Alzheimer’s Disease International discusses malnutrition

Alzheimer’s Disease International discusses malnutrition zoom

New research from Alzheimer’s Disease International (ADI) has discovered that half of dementia sufferers surveyed are likely to be affected by malnutrition and were not eating enough food or drinking enough water.

The research revealed that malnutrition affects up to 10 percent of elderly people living at home, 30 percent living in care homes and 70 percent of older people who are in hospital.

This latest survey demonstrates how important specialist care homes are which deal with dementia, as these facilities have expertly trained staff who should be able to spot when their patients have not eaten or drank enough.

The consequences of malnutrition

There are a number of causes of malnutrition within the elderly community, including illness and the taking of certain drugs which are administrated to fight infections or colds.

Malnutrition can affect sufferers in a number of ways, with a statement in the report reading, “Consequences include frailty, reduced mobility, skin fragility, an increased risk of falls and fractures, exacerbation of health conditions and increased mortality.”
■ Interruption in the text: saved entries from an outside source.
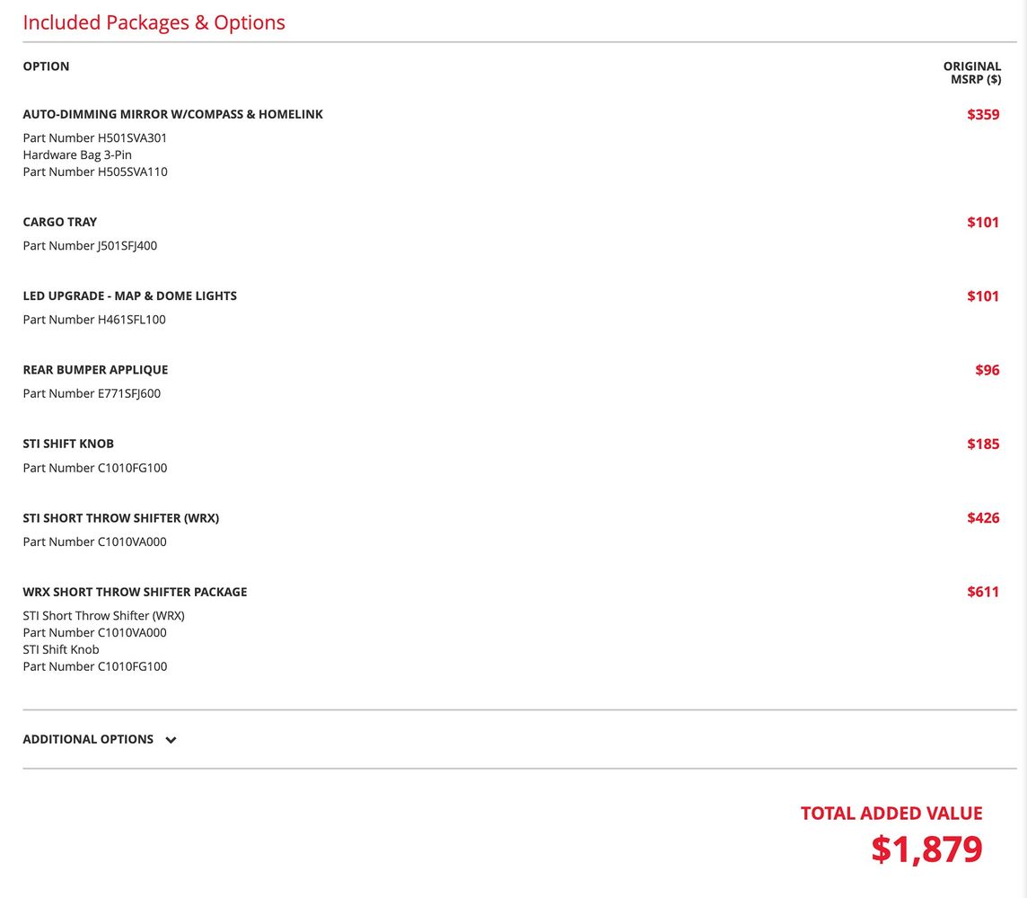1027x898 pixels.
Task: Expand the Additional Options chevron arrow
Action: point(171,740)
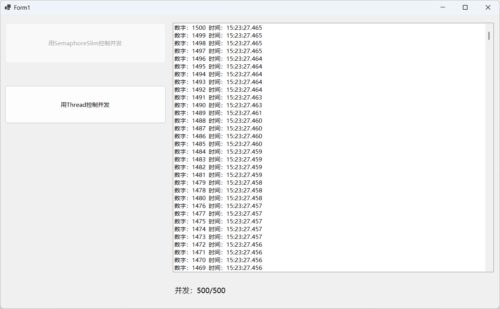Click the 用SemaphoreSlim控制并发 button

(85, 43)
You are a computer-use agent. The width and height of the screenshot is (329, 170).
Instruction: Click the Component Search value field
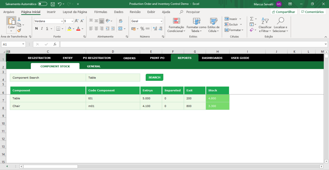113,77
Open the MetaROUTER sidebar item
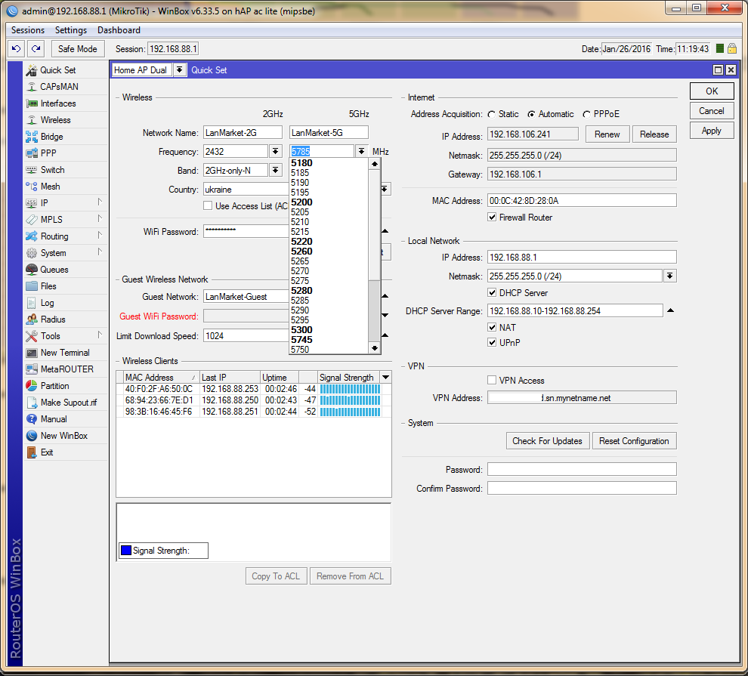This screenshot has height=676, width=748. coord(66,369)
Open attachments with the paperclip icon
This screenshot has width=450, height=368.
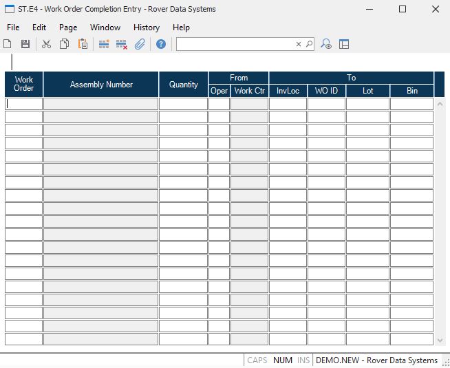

Latest studies have shown that around 800,000 people across the UK suffer from a form of dementia and George McNamara, who is head of policy at the Alzheimer’s Society, says more staff need to be given specialist dementia training.

He adds, “We also need to educate caregivers and care home staff, as dementia training can be the difference between someone starving and living well with the condition.”

The research also revealed that there was evidence that Mediterranean diets could help to reduce the chances of developing dementia. It explained that diets common in Greece, Spain and Southern Italy which have plenty of olive oil and small amounts of meat, poultry and dairy products in them are beneficial to health.